───── SOURCE DATA ─────

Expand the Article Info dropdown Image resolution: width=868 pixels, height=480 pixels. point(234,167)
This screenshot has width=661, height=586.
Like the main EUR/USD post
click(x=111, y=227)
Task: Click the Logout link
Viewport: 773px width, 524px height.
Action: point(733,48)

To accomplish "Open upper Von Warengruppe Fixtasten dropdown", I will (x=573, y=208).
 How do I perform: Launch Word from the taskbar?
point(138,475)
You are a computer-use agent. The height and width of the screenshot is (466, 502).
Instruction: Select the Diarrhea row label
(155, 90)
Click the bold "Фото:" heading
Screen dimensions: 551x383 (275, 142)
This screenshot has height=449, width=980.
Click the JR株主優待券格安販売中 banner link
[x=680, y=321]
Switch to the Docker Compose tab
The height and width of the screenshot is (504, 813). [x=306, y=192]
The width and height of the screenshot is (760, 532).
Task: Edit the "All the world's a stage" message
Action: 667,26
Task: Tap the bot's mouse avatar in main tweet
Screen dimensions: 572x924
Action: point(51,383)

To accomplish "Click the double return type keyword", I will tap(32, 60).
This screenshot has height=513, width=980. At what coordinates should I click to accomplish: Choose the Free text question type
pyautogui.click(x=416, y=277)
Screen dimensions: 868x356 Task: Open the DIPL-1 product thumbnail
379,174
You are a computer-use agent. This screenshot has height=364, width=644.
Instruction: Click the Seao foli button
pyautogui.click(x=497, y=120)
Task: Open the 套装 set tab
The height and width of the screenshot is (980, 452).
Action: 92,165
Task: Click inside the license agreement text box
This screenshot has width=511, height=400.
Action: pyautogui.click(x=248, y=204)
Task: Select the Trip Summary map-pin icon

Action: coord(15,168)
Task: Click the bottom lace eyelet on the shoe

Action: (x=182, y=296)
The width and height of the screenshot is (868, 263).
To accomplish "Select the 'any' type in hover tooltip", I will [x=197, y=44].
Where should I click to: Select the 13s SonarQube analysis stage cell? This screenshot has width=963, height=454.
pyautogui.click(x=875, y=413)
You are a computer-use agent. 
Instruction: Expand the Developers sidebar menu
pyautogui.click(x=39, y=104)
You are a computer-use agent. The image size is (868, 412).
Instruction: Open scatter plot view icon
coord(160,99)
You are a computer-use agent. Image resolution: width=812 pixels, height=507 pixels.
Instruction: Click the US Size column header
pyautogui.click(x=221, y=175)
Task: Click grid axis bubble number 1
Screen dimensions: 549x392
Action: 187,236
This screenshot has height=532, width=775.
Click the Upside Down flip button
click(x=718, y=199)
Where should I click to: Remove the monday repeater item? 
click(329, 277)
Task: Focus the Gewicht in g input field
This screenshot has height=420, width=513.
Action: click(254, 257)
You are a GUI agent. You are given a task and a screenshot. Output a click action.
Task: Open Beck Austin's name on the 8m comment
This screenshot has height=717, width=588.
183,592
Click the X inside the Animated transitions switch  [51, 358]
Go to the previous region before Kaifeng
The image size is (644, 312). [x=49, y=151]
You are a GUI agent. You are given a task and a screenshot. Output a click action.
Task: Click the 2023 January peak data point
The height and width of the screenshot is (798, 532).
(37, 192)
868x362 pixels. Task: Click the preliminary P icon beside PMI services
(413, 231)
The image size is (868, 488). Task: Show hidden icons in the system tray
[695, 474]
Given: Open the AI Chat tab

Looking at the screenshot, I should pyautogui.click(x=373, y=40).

─────

* ACTION ITEM
Could every entry above be printed again, word for word?

* THE ANSWER
Expand the Article Info dropdown Image resolution: width=868 pixels, height=480 pixels. point(234,167)
This screenshot has width=661, height=586.
Like the main EUR/USD post
click(x=111, y=227)
Task: Click the Logout link
Viewport: 773px width, 524px height.
Action: point(733,48)

To accomplish "Open upper Von Warengruppe Fixtasten dropdown", I will (x=573, y=208).
 How do I perform: Launch Word from the taskbar?
point(138,475)
You are a computer-use agent. The height and width of the screenshot is (466, 502).
Instruction: Select the Diarrhea row label
(155, 90)
Click the bold "Фото:" heading
Screen dimensions: 551x383 (275, 142)
This screenshot has height=449, width=980.
Click the JR株主優待券格安販売中 banner link
[x=680, y=321]
Switch to the Docker Compose tab
The height and width of the screenshot is (504, 813). [x=306, y=192]
The width and height of the screenshot is (760, 532).
Task: Edit the "All the world's a stage" message
Action: 667,26
Task: Tap the bot's mouse avatar in main tweet
Screen dimensions: 572x924
Action: point(51,383)

To accomplish "Click the double return type keyword", I will tap(32, 60).
This screenshot has height=513, width=980. At what coordinates should I click to accomplish: Choose the Free text question type
pyautogui.click(x=416, y=277)
Screen dimensions: 868x356 Task: Open the DIPL-1 product thumbnail
379,174
You are a computer-use agent. This screenshot has height=364, width=644.
Instruction: Click the Seao foli button
pyautogui.click(x=497, y=120)
Task: Open the 套装 set tab
The height and width of the screenshot is (980, 452).
Action: 92,165
Task: Click inside the license agreement text box
This screenshot has width=511, height=400.
Action: pyautogui.click(x=248, y=204)
Task: Select the Trip Summary map-pin icon

Action: coord(15,168)
Task: Click the bottom lace eyelet on the shoe

Action: (x=182, y=296)
The width and height of the screenshot is (868, 263).
To accomplish "Select the 'any' type in hover tooltip", I will [x=197, y=44].
Where should I click to: Select the 13s SonarQube analysis stage cell? This screenshot has width=963, height=454.
pyautogui.click(x=875, y=413)
You are a computer-use agent. 
Instruction: Expand the Developers sidebar menu
pyautogui.click(x=39, y=104)
You are a computer-use agent. The image size is (868, 412).
Instruction: Open scatter plot view icon
coord(160,99)
You are a computer-use agent. Image resolution: width=812 pixels, height=507 pixels.
Instruction: Click the US Size column header
pyautogui.click(x=221, y=175)
Task: Click grid axis bubble number 1
Screen dimensions: 549x392
Action: 187,236
This screenshot has height=532, width=775.
Click the Upside Down flip button
click(x=718, y=199)
Where should I click to: Remove the monday repeater item? 
click(329, 277)
Task: Focus the Gewicht in g input field
This screenshot has height=420, width=513.
Action: click(254, 257)
You are a GUI agent. You are given a task and a screenshot. Output a click action.
Task: Open Beck Austin's name on the 8m comment
This screenshot has height=717, width=588.
183,592
Click the X inside the Animated transitions switch  [51, 358]
Go to the previous region before Kaifeng
The image size is (644, 312). [x=49, y=151]
You are a GUI agent. You are given a task and a screenshot. Output a click action.
Task: Click the 2023 January peak data point
The height and width of the screenshot is (798, 532).
(37, 192)
868x362 pixels. Task: Click the preliminary P icon beside PMI services
(413, 231)
The image size is (868, 488). Task: Show hidden icons in the system tray
[695, 474]
Given: Open the AI Chat tab

Looking at the screenshot, I should pyautogui.click(x=373, y=40).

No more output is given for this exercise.